Can you swap "input field" for "text box" everywhere in the data below, leaving every other part untouched?
* * * * *
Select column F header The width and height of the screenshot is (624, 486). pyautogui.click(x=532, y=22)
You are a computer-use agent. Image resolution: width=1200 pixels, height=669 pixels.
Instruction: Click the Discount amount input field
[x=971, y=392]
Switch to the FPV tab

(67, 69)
* * * * *
:: SOLUTION ::
Select column F header The width and height of the screenshot is (624, 486). pyautogui.click(x=532, y=22)
You are a computer-use agent. Image resolution: width=1200 pixels, height=669 pixels.
Instruction: Click the Discount amount text box
[x=971, y=392]
Switch to the FPV tab

(67, 69)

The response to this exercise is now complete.